An outsider assessing Kensington and Chelsea Council (RBKC) from a distance can be forgiven for believing that the council has become a more progressive, liberal, and democratic institution since the Grenfell Tower fire in 2017. This illusion is sustained by the local authority’s exhaustive public relations policy and an absence of political or media scrutiny. In this induced amnesia, RBKC keeps a firm grip on North Kensington. But the council’s approach to the north is arguably more regressive and undemocratic than at any time in its history. A study conducted in the early years of the borough sheds light on the dynamics at play.
In 1963, the Royal Borough of Kensington & Chelsea was formed by a merger of the separate K and C boroughs through the London Government Act. In 1967, Professor John Dearlove of the University of Sussex began researching the relationship between RBKC’s decision-makers and those seeking to influence policy, referred to as interest groups. For years, Professor Dearlove attended council meetings and learned about community issues, publishing his findings first in an academic journal[i] and later in a book[ii].

PROVIDED MATERIAL:
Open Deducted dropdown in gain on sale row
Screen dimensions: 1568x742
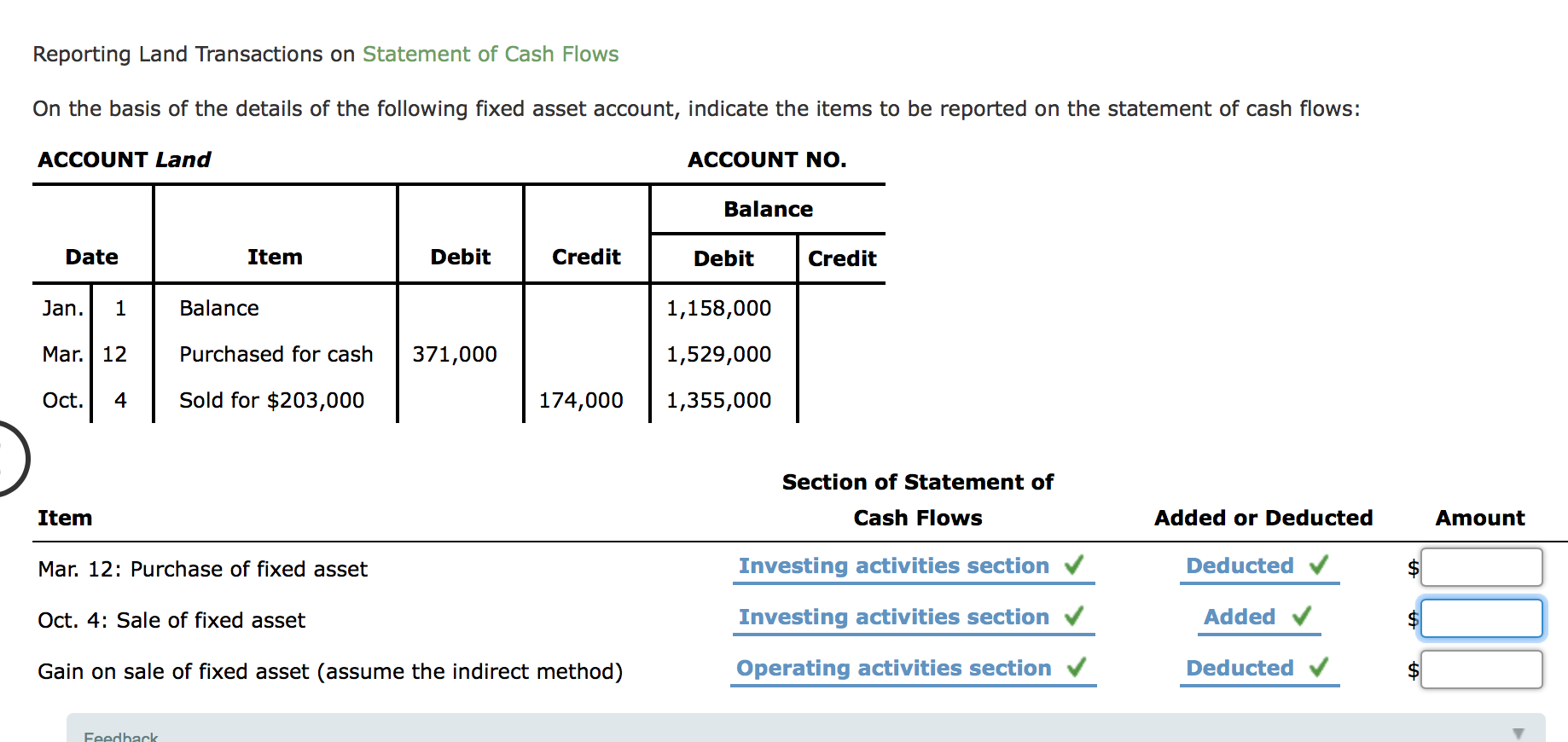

SET OF TASKS:
(a) Answer these from the passage on Kensington and Chelsea Council, one per line:
(i) In what year did the Grenfell Tower fire take place?
(ii) Which act merged the separate K and C boroughs?
(iii) At which university was Professor John Dearlove based?
(b) Reproduce the stretch of the passage on Kensington and Chelsea Council from "In 1963, the" through "in a book[ii].".
None of the lines are needed here.

SOLUTIONS:
(a)
(i) 2017
(ii) The London Government Act
(iii) The University of Sussex

(b)
In 1963, the Royal Borough of Kensington & Chelsea was formed by a merger of the separate K and C boroughs through the London Government Act. In 1967, Professor John Dearlove of the University of Sussex began researching the relationship between RBKC’s decision-makers and those seeking to influence policy, referred to as interest groups. For years, Professor Dearlove attended council meetings and learned about community issues, publishing his findings first in an academic journal[i] and later in a book[ii].